→ **SOURCE DATA**:
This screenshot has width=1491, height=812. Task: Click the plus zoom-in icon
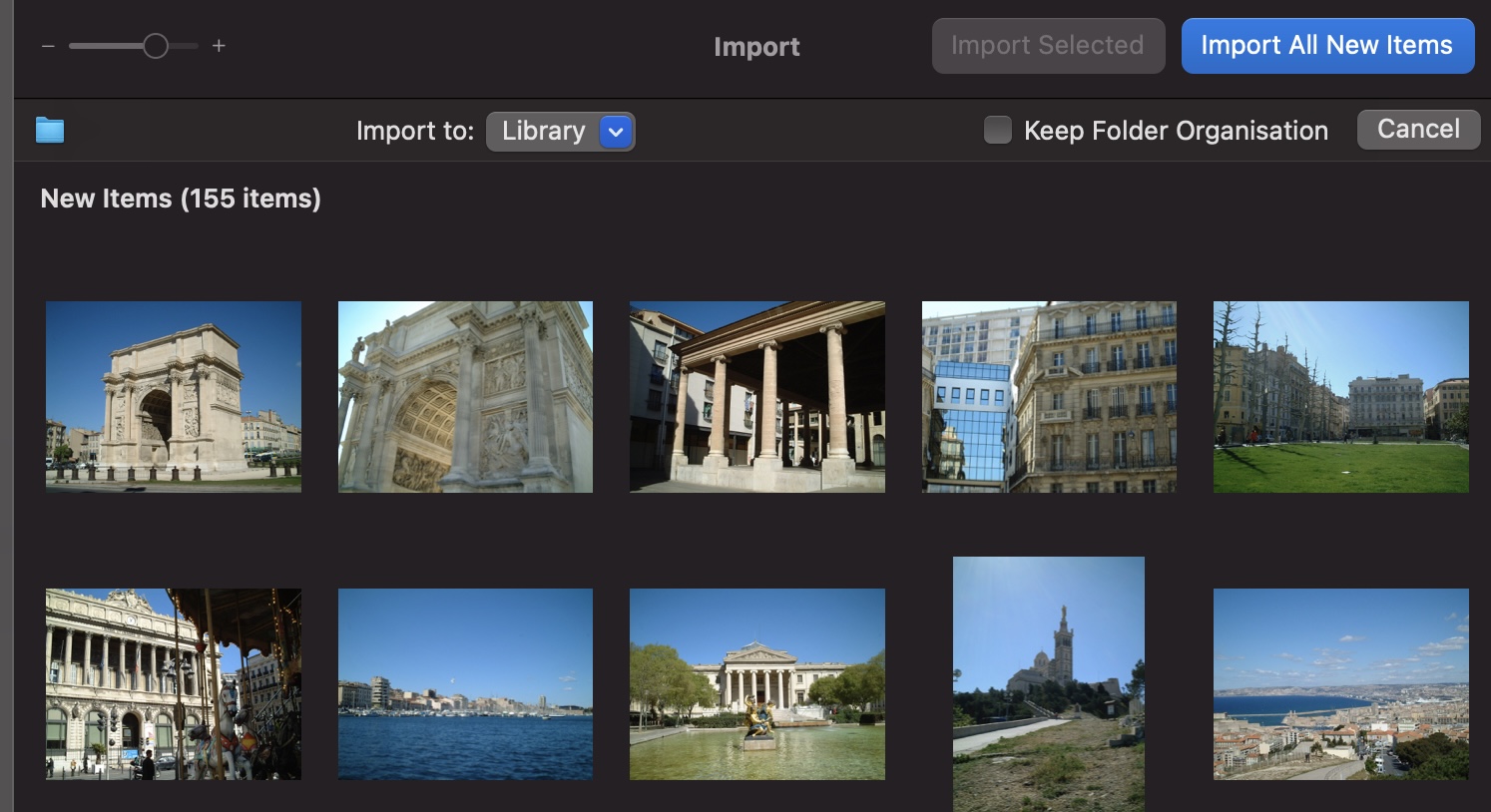(x=219, y=46)
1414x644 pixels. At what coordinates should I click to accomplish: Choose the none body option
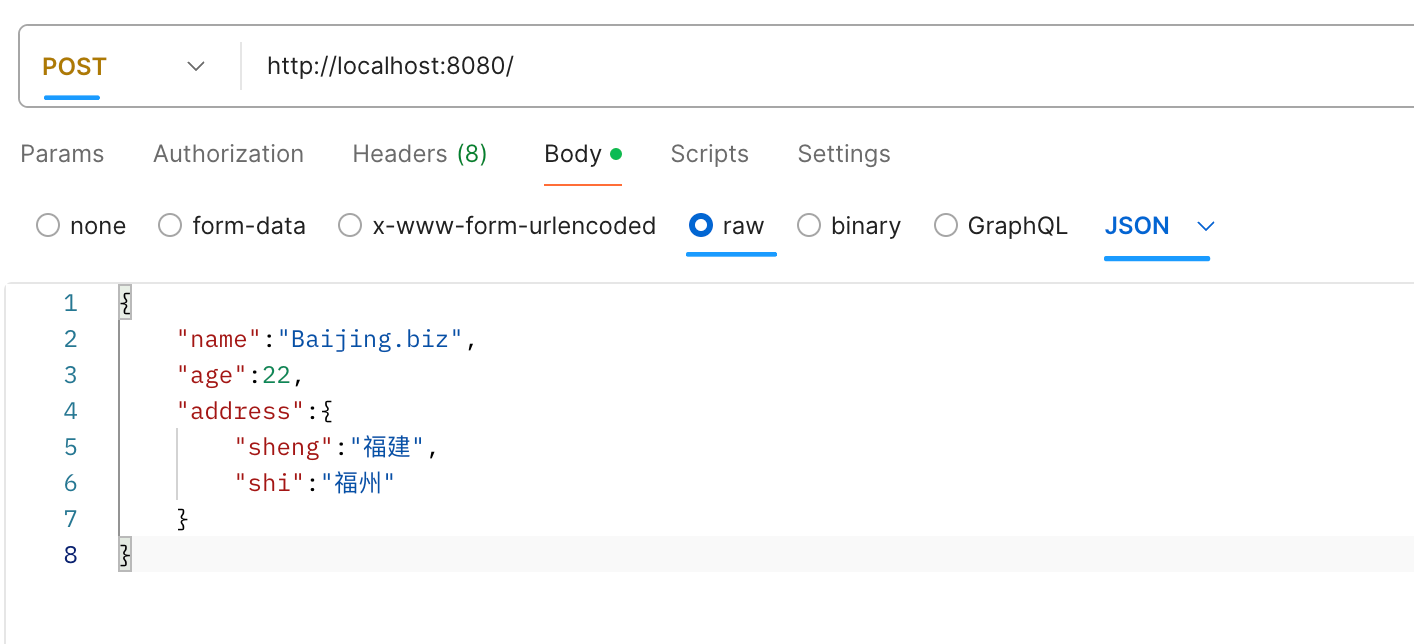[x=47, y=225]
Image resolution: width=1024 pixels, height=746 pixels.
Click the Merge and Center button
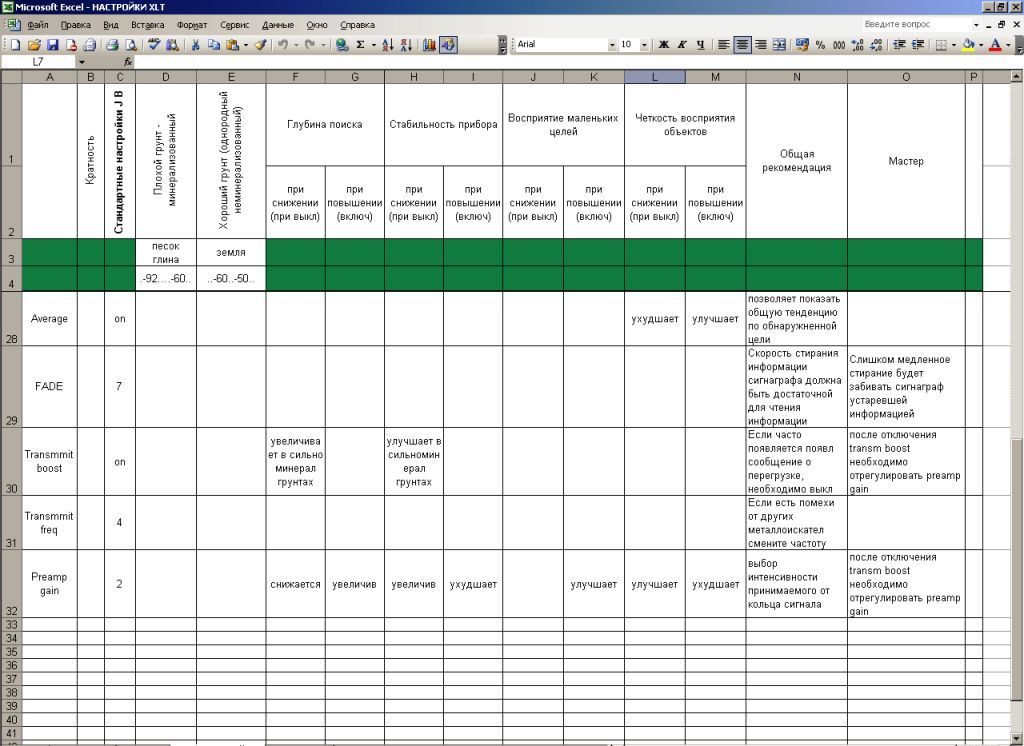tap(780, 45)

→ **ACTIVITY**: When you repeat the lines above, keep them exact and leave out each image they contain.

→ **WORKED SOLUTION**:
This screenshot has width=1491, height=812. Task: Click the plus zoom-in icon
(x=219, y=46)
1414x644 pixels. At what coordinates should I click to accomplish: Choose the none body option
[x=47, y=225]
Image resolution: width=1024 pixels, height=746 pixels.
Click the Merge and Center button
tap(780, 45)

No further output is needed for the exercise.